EMPIRICAL COMPARISON OF NAÏVE BAYES EVENT MODELS AND SMOOTHING METHODS FOR TEXT CLASSIFICATION

Tez Türü: Yüksek Lisans

Tezin Yürütüldüğü Kurum: Doğuş Üniversitesi, Fen Bilimleri Enstitüsü, Bilgisayar Mühendisliği, Türkiye

Tez Danışmanı: Murat Can Ganiz

Tezin Onay Tarihi: 2013

Tezin Dili: İngilizce

Desteklendiği Program: Diğer

Özet:

Naïve Bayes is one of the most commonly used algorithms in text classification due to its easy implementation and low complexity. There are two commonly referred event models in Naïve Bayes for text categorization; multivariate Bernoulli and multinomial models. A very large number of studies choose multinomial model and Laplace smoothing just based on the assumption that it performs better than multivariate model under almost any conditions. This thesis aims to shed some light into this widely adopted assumption by empirically analyzing Naïve Bayes event models and smoothing methods from a different perspective.
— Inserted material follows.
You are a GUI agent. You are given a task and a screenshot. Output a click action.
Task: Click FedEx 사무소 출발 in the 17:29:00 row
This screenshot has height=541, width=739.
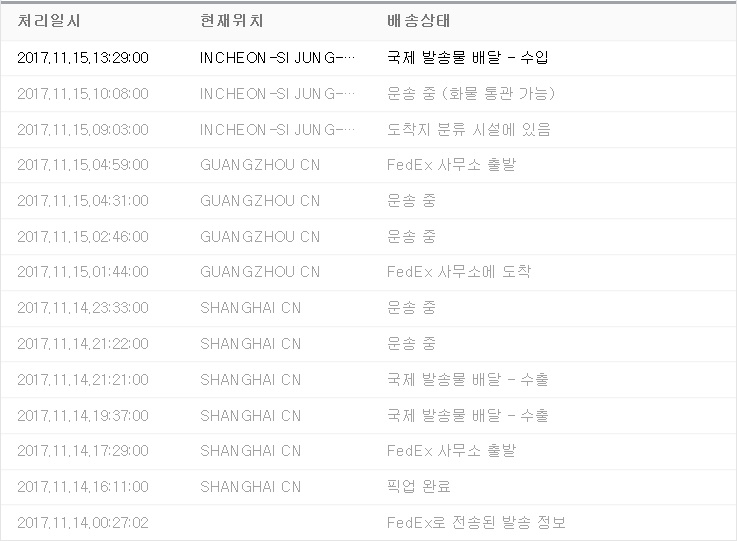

In order to clarify the difference between these event models of Naïve Bayes, their classification performance are compared on different languages –English and Turkish-datasets. Results of our extensive experiments demonstrate that superior performance of multinomial model does not observed all the time. On the other hand, multivariate Bernoulli model can perform well when combined with an appropriate smoothing method under different training data size conditions at any training set size.